Des duettistes de comédies, l’histoire en compte : Meilhac et Halévy, de Flers et Caillavet, Pierre Barillet et Jean-Pierre Grédy. Ensemble, vous avez écrit une trentaine de pièces qui, pour bon nombre d’entre elles, sont devenues des classiques du théâtre de boulevard. Parrainé à vos débuts par Jean Cocteau qui relit ce que vous appelez vos « élucubrations et vos « gribouillis » en critique enthousiaste et exigeant, vous qui rêviez d’écrire des drames, comme beaucoup de talents comiques et non des moindres, c’est dans la comédie satirique que vous excellez et remportez de francs succès. Rendre le spectateur heureux tout en l’amenant à la réflexion sur l’évolution des mœurs, telle est la recette de votre renommée.
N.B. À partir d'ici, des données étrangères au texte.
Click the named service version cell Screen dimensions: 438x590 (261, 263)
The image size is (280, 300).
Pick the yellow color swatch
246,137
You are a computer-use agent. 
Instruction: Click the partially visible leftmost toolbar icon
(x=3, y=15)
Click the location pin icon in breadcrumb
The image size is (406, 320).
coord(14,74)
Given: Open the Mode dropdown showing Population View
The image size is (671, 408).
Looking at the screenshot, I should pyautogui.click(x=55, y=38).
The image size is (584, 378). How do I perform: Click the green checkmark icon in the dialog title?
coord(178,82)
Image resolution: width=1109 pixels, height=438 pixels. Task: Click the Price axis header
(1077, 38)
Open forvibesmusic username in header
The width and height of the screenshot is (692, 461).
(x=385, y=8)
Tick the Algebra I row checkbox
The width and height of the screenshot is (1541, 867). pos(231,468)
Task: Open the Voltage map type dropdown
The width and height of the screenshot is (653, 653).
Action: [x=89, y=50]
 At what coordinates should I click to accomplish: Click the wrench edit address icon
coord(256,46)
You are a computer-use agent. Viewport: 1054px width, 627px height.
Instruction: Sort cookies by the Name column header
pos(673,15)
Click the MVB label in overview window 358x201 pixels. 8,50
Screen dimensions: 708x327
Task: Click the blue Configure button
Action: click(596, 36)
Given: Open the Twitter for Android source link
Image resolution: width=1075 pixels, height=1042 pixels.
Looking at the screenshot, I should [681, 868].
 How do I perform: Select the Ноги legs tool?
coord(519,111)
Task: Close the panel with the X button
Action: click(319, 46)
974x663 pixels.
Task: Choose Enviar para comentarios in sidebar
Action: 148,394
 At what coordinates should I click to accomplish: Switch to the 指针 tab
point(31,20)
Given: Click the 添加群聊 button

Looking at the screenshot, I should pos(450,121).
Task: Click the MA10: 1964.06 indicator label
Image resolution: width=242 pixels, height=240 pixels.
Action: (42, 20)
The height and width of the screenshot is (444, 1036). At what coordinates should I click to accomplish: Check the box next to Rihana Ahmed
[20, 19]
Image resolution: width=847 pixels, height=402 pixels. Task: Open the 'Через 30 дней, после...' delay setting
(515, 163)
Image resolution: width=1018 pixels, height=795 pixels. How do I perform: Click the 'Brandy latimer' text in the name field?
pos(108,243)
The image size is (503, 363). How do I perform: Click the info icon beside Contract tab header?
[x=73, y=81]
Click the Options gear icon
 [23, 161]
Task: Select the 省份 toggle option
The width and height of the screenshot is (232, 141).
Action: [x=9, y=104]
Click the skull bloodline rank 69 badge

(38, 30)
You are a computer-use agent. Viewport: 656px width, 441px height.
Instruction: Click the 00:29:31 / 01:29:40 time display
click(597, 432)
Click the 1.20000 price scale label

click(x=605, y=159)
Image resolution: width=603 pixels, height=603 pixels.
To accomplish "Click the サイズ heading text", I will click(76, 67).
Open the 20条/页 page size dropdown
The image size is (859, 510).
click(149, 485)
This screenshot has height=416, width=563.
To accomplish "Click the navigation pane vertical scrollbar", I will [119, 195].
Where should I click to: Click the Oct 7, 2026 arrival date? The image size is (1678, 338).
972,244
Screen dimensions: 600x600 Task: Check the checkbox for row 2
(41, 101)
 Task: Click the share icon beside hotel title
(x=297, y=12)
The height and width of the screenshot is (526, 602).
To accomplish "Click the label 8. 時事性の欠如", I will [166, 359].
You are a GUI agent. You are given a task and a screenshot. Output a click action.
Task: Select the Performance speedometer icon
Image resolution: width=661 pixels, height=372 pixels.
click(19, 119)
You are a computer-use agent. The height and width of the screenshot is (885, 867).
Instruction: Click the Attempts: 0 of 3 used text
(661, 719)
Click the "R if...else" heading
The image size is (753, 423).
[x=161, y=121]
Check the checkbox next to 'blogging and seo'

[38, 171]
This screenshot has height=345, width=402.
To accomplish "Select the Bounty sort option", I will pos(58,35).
Votre première pièce, écrite sans esprit de sérieux, avec Jean-Pierre Grédy qui se destinait plutôt au cinéma, Le Don d’Adèle, en 1949, sera le premier d’une longue liste de succès que vous remporterez par la suite avec votre complice. Louis Aragon et Elsa Triolet, après avoir vu votre pièce, enthousiastes, vous feront une jolie publicité dans Les Lettres françaises : « Le Don d’Adèle règle définitivement ses comptes à la famille bourgeoise ».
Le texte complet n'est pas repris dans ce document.